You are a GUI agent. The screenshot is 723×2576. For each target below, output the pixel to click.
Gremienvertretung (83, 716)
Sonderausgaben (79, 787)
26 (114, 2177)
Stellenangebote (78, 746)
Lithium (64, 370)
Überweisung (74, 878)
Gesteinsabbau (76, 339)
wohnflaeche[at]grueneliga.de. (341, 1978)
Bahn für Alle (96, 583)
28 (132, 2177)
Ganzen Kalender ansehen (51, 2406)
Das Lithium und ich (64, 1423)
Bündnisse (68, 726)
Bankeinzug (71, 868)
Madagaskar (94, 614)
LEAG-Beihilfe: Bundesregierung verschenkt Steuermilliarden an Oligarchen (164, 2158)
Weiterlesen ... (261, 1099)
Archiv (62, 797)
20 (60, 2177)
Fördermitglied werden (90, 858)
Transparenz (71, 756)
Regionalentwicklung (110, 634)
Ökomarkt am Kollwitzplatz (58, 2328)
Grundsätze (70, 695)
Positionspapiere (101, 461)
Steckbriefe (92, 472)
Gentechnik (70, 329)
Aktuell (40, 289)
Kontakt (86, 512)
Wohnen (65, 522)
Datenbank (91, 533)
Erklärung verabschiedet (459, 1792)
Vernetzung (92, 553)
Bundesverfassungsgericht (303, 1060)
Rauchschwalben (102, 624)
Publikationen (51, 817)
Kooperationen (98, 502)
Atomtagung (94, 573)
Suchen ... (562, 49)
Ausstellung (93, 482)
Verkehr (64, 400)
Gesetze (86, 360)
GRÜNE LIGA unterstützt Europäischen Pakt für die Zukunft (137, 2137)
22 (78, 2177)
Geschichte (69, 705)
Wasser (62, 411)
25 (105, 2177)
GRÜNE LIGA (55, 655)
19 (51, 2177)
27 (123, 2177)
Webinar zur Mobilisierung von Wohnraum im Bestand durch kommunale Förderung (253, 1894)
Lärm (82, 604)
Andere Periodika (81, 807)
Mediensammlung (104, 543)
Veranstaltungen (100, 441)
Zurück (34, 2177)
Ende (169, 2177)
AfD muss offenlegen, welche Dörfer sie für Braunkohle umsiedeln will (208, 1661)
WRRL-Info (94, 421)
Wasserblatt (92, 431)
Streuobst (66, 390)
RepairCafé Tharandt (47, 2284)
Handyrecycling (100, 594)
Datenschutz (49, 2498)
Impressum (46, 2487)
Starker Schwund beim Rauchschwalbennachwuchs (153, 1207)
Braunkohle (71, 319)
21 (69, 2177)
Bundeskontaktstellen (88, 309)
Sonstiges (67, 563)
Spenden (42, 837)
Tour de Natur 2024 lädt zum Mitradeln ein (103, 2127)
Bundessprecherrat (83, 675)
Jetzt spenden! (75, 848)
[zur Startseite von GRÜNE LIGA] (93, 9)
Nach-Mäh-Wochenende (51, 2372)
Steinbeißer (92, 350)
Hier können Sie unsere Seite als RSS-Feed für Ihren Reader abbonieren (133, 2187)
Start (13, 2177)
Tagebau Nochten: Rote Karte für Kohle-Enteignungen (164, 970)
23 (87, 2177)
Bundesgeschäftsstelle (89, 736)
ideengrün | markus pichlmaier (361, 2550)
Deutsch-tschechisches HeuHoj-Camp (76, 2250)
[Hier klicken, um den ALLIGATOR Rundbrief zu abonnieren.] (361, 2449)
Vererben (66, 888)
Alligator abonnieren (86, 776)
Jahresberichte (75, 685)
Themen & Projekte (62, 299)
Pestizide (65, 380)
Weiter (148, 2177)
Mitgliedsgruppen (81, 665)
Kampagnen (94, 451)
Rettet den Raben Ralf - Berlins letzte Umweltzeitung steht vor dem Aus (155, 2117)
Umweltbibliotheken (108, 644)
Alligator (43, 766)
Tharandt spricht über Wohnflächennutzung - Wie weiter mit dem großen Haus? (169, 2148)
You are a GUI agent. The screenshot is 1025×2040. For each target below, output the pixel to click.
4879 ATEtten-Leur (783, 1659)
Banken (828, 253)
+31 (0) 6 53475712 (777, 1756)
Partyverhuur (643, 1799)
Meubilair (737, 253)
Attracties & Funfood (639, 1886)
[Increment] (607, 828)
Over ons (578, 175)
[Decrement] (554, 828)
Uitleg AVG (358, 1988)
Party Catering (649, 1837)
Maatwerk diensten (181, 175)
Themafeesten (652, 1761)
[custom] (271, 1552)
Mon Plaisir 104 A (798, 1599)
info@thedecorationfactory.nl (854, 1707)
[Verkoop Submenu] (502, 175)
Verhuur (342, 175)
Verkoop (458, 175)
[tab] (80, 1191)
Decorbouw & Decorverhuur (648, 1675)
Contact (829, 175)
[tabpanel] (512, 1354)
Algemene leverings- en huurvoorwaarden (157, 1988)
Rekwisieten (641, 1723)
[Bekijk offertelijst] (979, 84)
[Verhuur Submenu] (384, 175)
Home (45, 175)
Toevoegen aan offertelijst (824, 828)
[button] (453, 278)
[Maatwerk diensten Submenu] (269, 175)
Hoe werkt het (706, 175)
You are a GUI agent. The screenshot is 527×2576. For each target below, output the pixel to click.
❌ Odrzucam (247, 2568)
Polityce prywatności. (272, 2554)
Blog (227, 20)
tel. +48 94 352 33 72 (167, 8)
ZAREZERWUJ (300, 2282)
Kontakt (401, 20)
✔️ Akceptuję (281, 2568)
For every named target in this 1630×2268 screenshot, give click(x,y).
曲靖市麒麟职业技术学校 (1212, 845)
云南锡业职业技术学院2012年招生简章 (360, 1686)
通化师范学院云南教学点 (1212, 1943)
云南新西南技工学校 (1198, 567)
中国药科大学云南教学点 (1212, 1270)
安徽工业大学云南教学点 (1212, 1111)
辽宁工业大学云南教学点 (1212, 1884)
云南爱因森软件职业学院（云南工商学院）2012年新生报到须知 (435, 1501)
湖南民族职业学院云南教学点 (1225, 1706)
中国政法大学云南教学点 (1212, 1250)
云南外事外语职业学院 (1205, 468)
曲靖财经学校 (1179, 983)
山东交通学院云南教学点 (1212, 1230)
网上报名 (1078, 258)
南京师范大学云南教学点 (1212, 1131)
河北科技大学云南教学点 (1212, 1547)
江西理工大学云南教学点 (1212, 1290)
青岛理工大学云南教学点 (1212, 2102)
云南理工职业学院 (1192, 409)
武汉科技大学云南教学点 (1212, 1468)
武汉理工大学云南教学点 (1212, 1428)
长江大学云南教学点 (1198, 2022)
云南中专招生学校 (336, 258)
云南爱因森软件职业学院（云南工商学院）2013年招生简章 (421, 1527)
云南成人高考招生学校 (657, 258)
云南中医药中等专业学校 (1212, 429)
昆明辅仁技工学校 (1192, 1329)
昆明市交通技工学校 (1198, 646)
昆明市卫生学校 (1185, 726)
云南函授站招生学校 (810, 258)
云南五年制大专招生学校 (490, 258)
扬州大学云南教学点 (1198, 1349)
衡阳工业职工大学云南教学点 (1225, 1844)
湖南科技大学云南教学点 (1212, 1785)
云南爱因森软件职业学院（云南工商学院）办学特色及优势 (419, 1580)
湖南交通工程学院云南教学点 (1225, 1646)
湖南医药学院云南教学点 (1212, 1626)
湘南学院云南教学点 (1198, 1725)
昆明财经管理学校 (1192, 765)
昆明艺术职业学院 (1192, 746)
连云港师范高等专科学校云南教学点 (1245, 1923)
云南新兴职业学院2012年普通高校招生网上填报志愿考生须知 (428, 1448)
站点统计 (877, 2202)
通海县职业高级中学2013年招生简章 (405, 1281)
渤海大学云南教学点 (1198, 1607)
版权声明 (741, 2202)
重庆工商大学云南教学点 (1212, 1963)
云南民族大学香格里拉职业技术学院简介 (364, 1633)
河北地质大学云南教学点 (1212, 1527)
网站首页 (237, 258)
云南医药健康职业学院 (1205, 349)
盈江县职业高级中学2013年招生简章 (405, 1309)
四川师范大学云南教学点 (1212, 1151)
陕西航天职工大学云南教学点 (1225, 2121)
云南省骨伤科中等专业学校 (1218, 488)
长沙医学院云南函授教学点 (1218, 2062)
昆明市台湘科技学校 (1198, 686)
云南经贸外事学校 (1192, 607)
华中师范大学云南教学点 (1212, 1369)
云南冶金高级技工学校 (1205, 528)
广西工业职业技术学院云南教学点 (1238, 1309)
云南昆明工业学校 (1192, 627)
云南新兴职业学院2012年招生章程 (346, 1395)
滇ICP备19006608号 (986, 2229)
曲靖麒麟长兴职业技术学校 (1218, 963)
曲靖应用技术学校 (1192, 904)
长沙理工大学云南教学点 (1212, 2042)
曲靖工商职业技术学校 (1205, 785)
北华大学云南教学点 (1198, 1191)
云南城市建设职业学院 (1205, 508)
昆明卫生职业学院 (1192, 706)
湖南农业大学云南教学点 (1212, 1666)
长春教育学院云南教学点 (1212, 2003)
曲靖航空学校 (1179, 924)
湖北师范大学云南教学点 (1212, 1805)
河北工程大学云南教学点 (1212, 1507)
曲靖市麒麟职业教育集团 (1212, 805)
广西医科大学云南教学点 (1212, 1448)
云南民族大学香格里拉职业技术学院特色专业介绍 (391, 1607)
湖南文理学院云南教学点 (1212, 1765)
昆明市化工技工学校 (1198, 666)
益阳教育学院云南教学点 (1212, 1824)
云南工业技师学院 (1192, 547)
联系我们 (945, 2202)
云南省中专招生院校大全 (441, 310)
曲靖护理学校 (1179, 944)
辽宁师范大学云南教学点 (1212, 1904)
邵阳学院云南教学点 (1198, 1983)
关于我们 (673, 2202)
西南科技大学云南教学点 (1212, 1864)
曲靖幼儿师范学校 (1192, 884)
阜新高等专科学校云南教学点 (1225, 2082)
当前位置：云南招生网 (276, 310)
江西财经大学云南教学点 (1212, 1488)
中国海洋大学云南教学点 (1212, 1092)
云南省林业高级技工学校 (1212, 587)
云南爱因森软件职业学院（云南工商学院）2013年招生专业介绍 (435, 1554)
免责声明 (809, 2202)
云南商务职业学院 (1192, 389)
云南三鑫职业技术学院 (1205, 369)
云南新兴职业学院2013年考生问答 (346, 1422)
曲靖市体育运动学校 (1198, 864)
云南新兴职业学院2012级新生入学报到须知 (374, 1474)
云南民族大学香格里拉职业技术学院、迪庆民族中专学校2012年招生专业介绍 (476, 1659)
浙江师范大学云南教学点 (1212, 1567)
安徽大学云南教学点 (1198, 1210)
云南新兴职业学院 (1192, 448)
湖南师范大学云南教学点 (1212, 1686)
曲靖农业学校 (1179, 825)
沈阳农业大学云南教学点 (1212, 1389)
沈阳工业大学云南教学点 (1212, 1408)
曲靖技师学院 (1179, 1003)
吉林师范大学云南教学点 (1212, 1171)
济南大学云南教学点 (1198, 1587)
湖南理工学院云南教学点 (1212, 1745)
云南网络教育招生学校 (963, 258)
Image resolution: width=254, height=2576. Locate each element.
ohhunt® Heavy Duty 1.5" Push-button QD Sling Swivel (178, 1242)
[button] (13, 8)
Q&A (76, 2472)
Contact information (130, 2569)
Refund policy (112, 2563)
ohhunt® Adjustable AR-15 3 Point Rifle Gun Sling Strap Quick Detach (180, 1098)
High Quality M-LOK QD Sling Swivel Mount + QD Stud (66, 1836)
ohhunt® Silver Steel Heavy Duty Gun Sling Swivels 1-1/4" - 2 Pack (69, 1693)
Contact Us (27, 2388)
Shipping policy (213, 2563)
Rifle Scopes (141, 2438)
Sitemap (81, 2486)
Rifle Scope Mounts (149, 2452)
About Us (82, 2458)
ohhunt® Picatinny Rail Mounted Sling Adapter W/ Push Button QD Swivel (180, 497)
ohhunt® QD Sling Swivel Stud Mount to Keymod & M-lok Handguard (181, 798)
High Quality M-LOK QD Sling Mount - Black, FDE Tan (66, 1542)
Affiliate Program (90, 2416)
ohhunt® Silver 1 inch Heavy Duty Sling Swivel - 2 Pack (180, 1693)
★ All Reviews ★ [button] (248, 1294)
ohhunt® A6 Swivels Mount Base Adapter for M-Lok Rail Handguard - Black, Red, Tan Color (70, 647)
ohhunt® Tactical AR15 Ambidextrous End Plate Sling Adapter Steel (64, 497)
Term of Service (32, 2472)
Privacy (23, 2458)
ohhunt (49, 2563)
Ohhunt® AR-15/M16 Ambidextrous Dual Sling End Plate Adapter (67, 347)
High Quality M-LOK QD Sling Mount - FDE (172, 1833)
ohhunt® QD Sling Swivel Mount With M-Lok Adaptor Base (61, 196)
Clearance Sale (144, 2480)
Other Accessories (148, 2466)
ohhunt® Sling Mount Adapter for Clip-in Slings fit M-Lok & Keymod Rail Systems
====
Scan the entries above for the string "Rail" and copy each line containing it.

ohhunt® Picatinny Rail Mounted Sling Adapter W/ Push Button QD Swivel (180, 497)
ohhunt® A6 Swivels Mount Base Adapter for M-Lok Rail Handguard - Black, Red, Tan Color (70, 647)
ohhunt® Sling Mount Adapter for Clip-in Slings fit M-Lok & Keymod Rail Systems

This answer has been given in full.